Give the number of lines below that contain the word "Identify", and nothing else.

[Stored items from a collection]
Content starts

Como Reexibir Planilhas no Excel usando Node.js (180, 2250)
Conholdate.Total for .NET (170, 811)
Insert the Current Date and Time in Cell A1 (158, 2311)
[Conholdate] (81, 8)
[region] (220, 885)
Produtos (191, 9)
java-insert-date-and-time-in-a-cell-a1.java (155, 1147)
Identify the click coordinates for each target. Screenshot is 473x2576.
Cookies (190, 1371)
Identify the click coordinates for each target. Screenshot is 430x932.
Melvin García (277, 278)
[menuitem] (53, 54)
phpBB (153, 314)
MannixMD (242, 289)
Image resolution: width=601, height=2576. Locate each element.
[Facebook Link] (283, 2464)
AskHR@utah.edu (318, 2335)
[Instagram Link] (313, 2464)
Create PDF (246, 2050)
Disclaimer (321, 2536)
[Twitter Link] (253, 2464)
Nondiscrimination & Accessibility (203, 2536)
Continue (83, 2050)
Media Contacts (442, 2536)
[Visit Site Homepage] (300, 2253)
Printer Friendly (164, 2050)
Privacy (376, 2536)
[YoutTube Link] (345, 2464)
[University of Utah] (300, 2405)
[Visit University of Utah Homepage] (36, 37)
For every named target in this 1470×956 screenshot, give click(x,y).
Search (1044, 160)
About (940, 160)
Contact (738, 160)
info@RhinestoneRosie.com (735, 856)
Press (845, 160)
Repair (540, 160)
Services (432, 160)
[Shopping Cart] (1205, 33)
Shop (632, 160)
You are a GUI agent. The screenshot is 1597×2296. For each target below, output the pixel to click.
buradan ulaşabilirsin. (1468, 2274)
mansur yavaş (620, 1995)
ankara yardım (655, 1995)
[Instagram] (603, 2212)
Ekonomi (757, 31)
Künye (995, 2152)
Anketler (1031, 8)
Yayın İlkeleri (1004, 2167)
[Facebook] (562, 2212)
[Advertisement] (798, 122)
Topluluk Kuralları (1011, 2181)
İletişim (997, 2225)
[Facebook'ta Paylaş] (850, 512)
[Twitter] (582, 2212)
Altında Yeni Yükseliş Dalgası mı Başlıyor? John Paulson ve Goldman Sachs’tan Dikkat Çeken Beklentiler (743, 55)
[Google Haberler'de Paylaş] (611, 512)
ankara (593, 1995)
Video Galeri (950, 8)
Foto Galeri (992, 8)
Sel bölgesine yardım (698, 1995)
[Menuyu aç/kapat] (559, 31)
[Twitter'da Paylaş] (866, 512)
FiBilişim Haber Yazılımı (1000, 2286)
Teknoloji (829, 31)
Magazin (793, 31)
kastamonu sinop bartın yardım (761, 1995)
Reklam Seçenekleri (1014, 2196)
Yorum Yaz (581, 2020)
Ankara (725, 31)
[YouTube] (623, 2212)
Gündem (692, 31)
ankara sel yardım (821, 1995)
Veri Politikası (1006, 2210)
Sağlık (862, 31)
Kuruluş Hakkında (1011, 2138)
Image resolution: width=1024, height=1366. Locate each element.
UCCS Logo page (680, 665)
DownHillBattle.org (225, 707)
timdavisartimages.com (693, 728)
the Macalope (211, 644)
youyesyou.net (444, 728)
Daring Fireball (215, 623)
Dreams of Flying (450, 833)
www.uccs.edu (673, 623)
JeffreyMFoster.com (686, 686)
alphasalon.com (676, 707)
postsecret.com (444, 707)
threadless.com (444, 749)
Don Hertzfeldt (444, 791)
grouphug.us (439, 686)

Content ends

* Response below *
2